Don Hoak does not have the eye-popping numbers or accolades of other players, but his hard work ethic and approach to the game earned him a legion of fans during his playing days between 1954 and 1964.

Hoak spent his Major League career playing for five different teams. He was part of the 1955 Brooklyn Dodgers team that beat the New York Yankees in the World Series. He also played on the 1960 Pittsburgh Pirates team that won the World Series by beating the Yankees in dramatic fashion, with a Game 7, 9th inning home run by Bill Mazeroski.

Don Hoak Early Life

Don Hoak was born on Feb. 5, 1928, in Roulette Township, Pennsylvania. He never talked much about his childhood, saying that “it would just hurt a lot of people.” But at the age of 17, before even finishing high school, he joined the Navy in the waning days of World War II. He was discharged in 1946.

Early Baseball Career

Sometime during his military service, Hoak decided he wanted to be a baseball player and after being discharged he began playing for the Brooklyn Dodgers’ minor-league affiliates. Slowly he climbed the rungs to the Major League, finally reaching the top in 1954.

Major League Career

Hoak spent two seasons with the Brooklyn Dodgers. In 1955, they won the World Series against the Yankees. In Game 7, Hoak played third base in place of Jackie Robinson, who had been slightly injured. In 1956, however, he was traded to the Chicago Cubs.

His performance with the Cubs was incredibly poor. He set a National League record by striking out six times in a 17-inning game against the New York Giants (the Giants won).

After that, the Cub traded him to the Cincinnati Reds (then called the Redlegs due to the Red Scare). That season, he made a controversial play that led to a rule change: He interfered with the ball while running from second base to third, leading to the rule that if a runner touched the ball, both the runner and the batter would be out.

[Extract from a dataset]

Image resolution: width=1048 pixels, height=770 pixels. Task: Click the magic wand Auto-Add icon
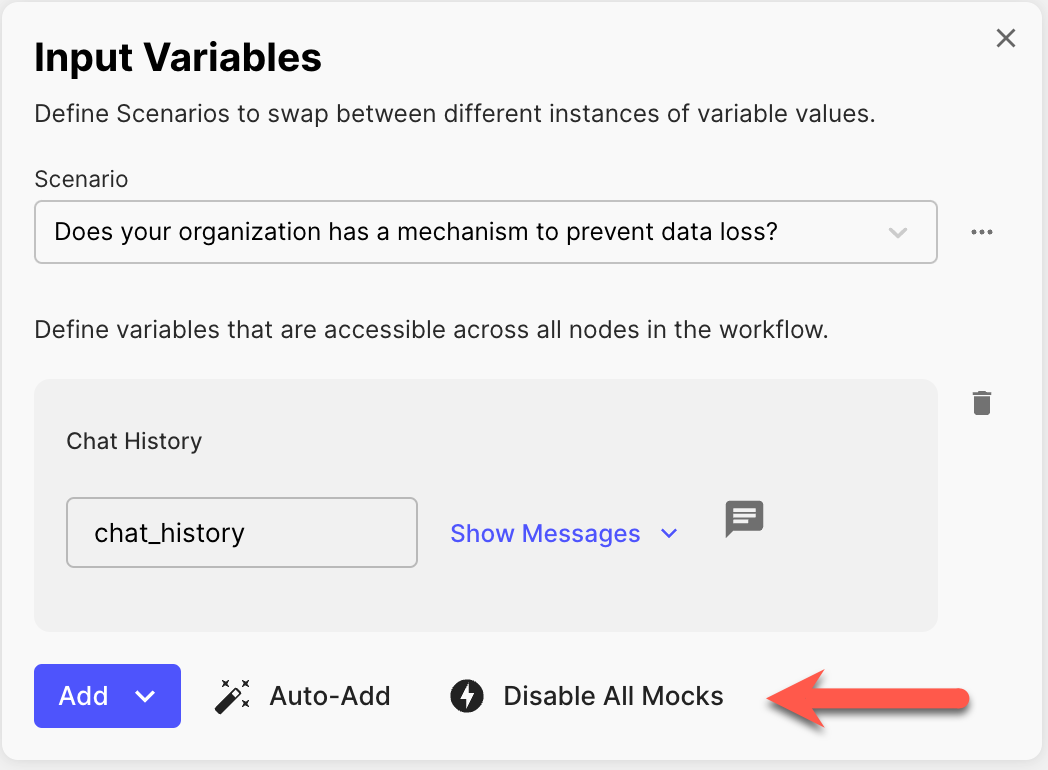232,696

However, he also turned out to be an amazing player, even being voted MVP for the Redlegs. Unfortunately, 1958 was not nearly as successful. Hoak spent most of the season plagued by injuries. In 1959, he was traded to the Pittsburgh Pirates, something that the Reds’ manager later regretted.

He performed excellently in the 1959 season. The Pirates’ broadcaster Bob Prince gave Don Hoak the nickname “Tiger.” In 1960, he helped the Pirates win the World Series (again against the Yankees) despite injuries and suffering a fever during the series.

After 1962, the Pirates decided to rebuild, so Hoak was traded to the Philadelphia Phillies. By this time age had taken its toll, and he finally fizzled out after 1964.

After Baseball

Hoak served as the color commentator for the Pirates for two seasons (1965 and 1966). After that he took various coaching jobs, hoping to work his way into the majors as a manager.

In 1969, the Pirates fired their manager, Larry Shephard. Hoak was hoping he would become the next manager. He was one of three possible candidates, but none of them were hired; instead, the Pirates chose former manager Danny Murtaugh, who had quit several years ago due to his waning health but now felt healthy enough to resume managing duties.

Less than two hours after learning this, Don Hoak was dead. He had tried to chase after someone who had stolen his brother-in-law’s car and suffered a heart attack. For decades afterward, his wife, the singer-actress Jill Corey, claimed that he had died of a broken heart because the Pirates hadn’t hired him as a manager.